Seepferdchen – Hansesail

Die Hansesail kann kommen. Bzw. geschieht es bereits – im Viertelstundentakt werden mir neue Schiffsankünfte durchgegeben. Eigentlich ist sie also schon da. Als Auftakt gab es soeben eine Dampftuten-Battle, und zwar Schlepper gegen Eisbrecher gegen Tonnenleger. Drei echte Dampfer hier, plus Long Henry!

Firma Schütt hat einen des Seekartenlesens unkundigen Kapitän vor einer Untiefe bewahrt. Die Vissemara lief ein, voll wie ein Schichtbus. Heftiges Winken. Gestern morgen Pippilotta. An der Kaikante liegen sie schon wieder zu viert hintereinander. Die Haedgehalbinsel voller Buden, Riesenräder und Fahrgeschäfte.

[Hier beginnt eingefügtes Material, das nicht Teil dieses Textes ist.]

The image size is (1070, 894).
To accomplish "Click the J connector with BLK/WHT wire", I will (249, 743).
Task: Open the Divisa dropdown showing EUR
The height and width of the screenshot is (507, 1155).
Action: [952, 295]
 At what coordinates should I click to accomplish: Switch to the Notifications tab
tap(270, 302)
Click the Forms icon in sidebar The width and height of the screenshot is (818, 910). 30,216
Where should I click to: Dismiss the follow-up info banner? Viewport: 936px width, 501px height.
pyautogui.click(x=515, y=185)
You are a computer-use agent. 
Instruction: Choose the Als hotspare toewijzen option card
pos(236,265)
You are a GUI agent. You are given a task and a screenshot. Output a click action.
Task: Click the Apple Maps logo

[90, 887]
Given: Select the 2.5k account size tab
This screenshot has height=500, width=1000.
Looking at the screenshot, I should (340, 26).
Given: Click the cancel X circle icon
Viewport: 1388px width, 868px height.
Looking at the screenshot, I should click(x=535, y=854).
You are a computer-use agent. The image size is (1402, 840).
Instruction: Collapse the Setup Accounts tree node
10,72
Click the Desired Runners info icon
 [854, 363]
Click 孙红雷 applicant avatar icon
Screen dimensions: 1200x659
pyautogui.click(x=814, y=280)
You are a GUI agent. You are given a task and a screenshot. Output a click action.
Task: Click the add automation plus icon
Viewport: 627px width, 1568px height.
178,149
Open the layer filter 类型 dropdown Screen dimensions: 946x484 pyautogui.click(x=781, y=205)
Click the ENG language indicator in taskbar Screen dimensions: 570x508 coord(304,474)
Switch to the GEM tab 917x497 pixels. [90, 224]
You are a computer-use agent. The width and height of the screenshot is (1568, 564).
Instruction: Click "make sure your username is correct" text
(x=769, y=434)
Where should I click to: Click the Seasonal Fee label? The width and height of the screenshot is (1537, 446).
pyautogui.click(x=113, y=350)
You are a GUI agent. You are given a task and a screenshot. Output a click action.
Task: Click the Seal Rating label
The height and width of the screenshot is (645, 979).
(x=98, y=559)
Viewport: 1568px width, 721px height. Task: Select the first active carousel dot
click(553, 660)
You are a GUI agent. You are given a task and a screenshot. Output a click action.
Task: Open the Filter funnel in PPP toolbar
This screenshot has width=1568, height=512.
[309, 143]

Eine Million Besucher wird erwartet – 222 Schiffe zur 22. Hansesail mit 2 Viermastern.

Wir sind optimal präpariert, denn seit eben wurde der elektronische Hausrat um eine sogenannte Handquetsche erweitert – ein Seefunkgerät. Ich darf es leider nicht selbsttätig benützen, da es nur von mit einem Seefunkzeugnis ausgestatteten Personen bedient werden darf. Ausnahme: einer der Teilnehmer ist seefunkberechtigt und beginnt und beendet die etwas antiquiert wirkenden* voicechats. Aber Abhören wird ja wohl erlaubt sein.
*Es kann immer nur einer sprechen und der andere hören, und man muss dafür eine spezielle Taste drücken!